**Aim of the task**
The reply to the records below should contain exactly the lines from the line with "Sukcesu (174, 2239)" through the line with "MAPA STRONY (168, 2565)", and nothing besides.

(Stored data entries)
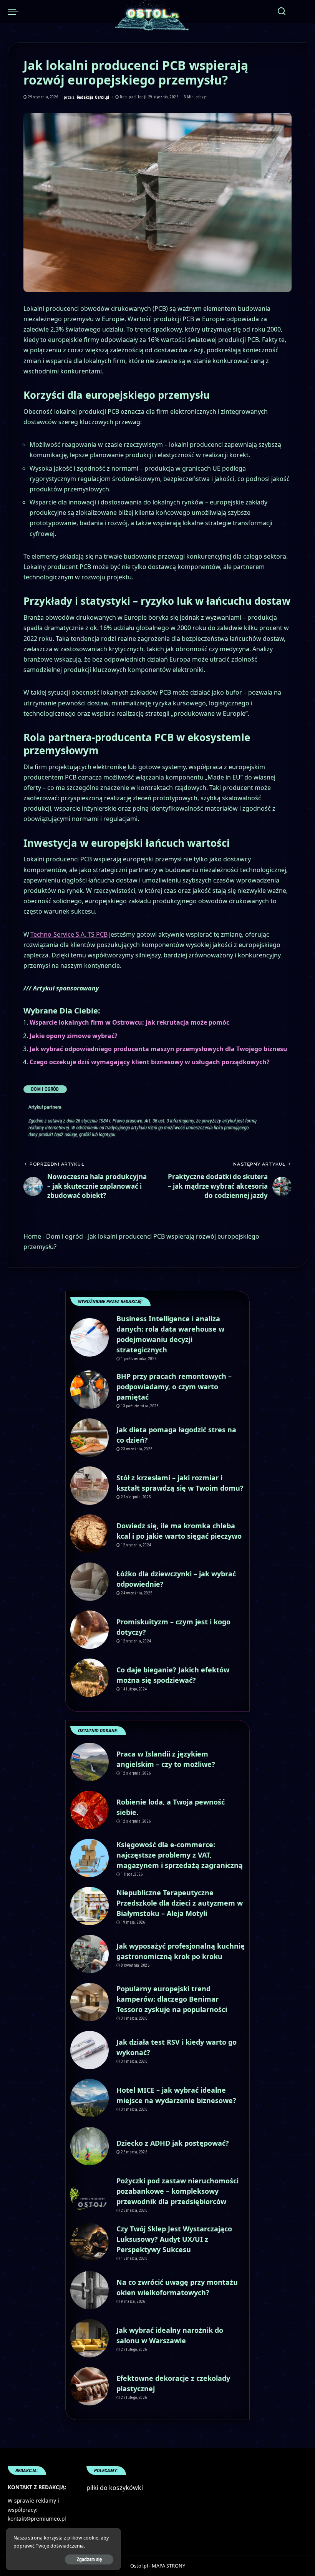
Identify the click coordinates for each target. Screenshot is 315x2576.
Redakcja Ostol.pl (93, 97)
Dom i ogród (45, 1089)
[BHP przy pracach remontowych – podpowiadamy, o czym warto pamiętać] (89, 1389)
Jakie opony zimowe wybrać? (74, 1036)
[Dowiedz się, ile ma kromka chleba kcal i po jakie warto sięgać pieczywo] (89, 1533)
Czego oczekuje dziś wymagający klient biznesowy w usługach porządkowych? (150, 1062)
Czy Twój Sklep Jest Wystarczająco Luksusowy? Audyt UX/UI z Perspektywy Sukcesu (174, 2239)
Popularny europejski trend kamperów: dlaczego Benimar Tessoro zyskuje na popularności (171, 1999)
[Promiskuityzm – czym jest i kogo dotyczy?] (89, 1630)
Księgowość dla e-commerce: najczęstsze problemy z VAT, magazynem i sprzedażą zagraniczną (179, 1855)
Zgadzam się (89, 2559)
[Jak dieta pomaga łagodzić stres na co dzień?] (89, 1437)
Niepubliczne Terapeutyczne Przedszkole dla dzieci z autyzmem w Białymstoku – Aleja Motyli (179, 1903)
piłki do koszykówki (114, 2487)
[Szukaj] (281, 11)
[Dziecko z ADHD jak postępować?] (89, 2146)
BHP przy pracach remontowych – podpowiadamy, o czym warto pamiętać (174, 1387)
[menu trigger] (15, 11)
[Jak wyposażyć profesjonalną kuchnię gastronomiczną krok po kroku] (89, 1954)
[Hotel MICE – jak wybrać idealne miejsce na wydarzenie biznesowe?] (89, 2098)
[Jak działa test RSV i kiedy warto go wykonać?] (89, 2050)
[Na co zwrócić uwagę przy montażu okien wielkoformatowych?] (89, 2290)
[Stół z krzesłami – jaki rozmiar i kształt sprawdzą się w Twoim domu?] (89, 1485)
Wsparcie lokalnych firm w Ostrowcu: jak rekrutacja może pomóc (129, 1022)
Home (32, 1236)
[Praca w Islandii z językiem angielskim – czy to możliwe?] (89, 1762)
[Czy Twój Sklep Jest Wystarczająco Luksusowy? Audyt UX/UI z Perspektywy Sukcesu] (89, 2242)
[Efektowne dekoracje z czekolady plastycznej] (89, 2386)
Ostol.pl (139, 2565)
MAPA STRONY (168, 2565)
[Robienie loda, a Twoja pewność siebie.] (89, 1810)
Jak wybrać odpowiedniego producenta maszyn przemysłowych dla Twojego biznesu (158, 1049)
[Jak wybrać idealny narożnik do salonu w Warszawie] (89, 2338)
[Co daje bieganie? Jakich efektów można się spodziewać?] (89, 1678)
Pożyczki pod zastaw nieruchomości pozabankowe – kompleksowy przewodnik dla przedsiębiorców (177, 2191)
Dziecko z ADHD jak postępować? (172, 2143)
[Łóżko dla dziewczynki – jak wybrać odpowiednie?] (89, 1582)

* * *

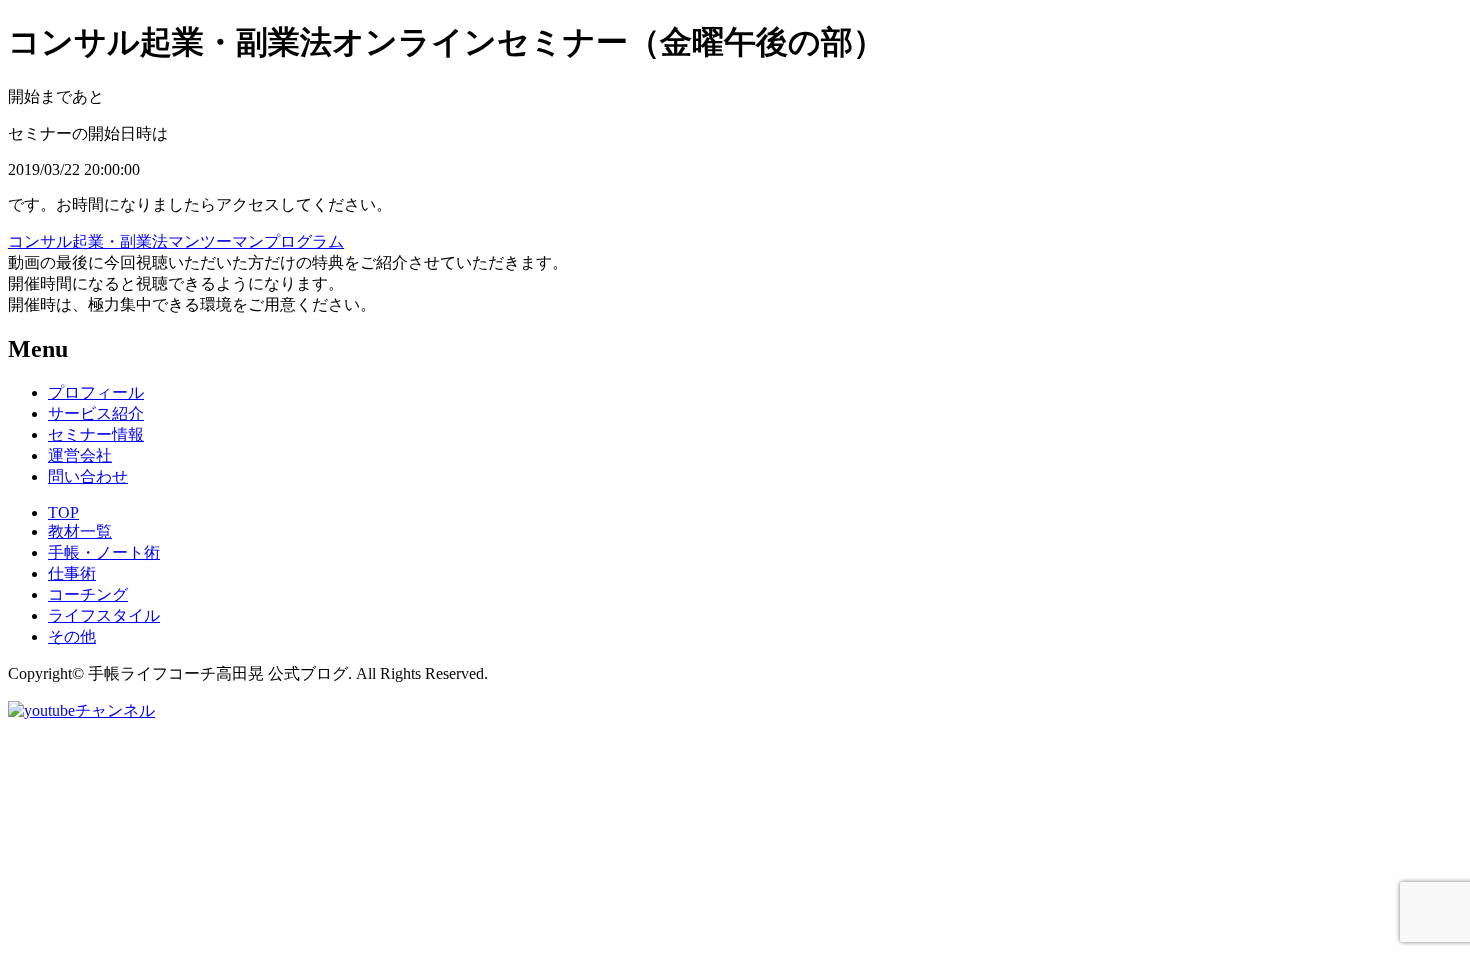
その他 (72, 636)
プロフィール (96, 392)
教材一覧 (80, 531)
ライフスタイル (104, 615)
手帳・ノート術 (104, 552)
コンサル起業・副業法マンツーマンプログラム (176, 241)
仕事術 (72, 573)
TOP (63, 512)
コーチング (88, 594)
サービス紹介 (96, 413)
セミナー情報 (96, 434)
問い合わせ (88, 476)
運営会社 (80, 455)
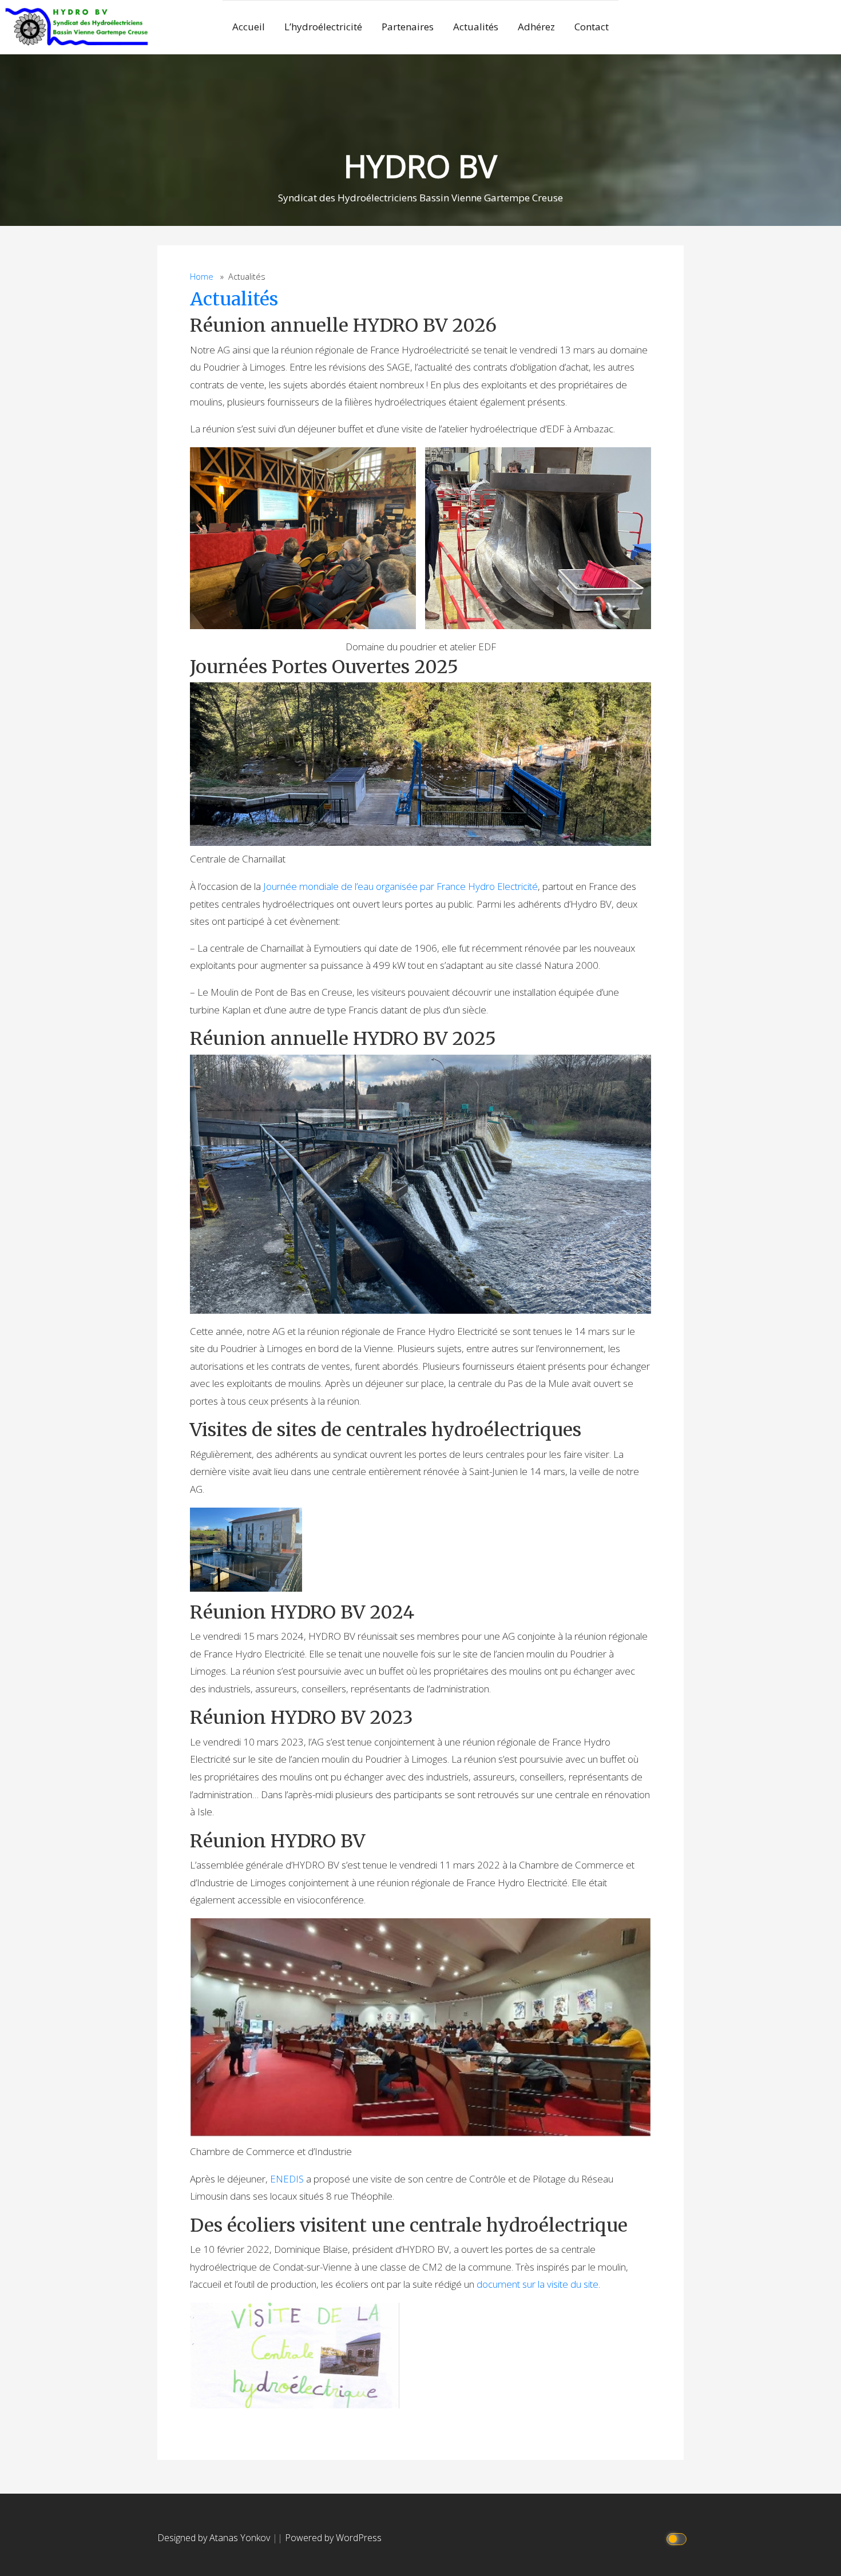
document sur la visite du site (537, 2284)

**Result of this task**
Czy Twój Sklep Jest Wystarczająco Luksusowy? Audyt UX/UI z Perspektywy Sukcesu (174, 2239)
Popularny europejski trend kamperów: dlaczego Benimar Tessoro zyskuje na popularności (171, 1999)
[Promiskuityzm – czym jest i kogo dotyczy?] (89, 1630)
Księgowość dla e-commerce: najczęstsze problemy z VAT, magazynem i sprzedażą zagraniczną (179, 1855)
Zgadzam się (89, 2559)
[Jak dieta pomaga łagodzić stres na co dzień?] (89, 1437)
Niepubliczne Terapeutyczne Przedszkole dla dzieci z autyzmem w Białymstoku – Aleja Motyli (179, 1903)
piłki do koszykówki (114, 2487)
[Szukaj] (281, 11)
[Dziecko z ADHD jak postępować?] (89, 2146)
BHP przy pracach remontowych – podpowiadamy, o czym warto pamiętać (174, 1387)
[menu trigger] (15, 11)
[Jak wyposażyć profesjonalną kuchnię gastronomiczną krok po kroku] (89, 1954)
[Hotel MICE – jak wybrać idealne miejsce na wydarzenie biznesowe?] (89, 2098)
[Jak działa test RSV i kiedy warto go wykonać?] (89, 2050)
[Na co zwrócić uwagę przy montażu okien wielkoformatowych?] (89, 2290)
[Stół z krzesłami – jaki rozmiar i kształt sprawdzą się w Twoim domu?] (89, 1485)
Wsparcie lokalnych firm w Ostrowcu: jak rekrutacja może pomóc (129, 1022)
Home (32, 1236)
[Praca w Islandii z językiem angielskim – czy to możliwe?] (89, 1762)
[Czy Twój Sklep Jest Wystarczająco Luksusowy? Audyt UX/UI z Perspektywy Sukcesu] (89, 2242)
[Efektowne dekoracje z czekolady plastycznej] (89, 2386)
Ostol.pl (139, 2565)
MAPA STRONY (168, 2565)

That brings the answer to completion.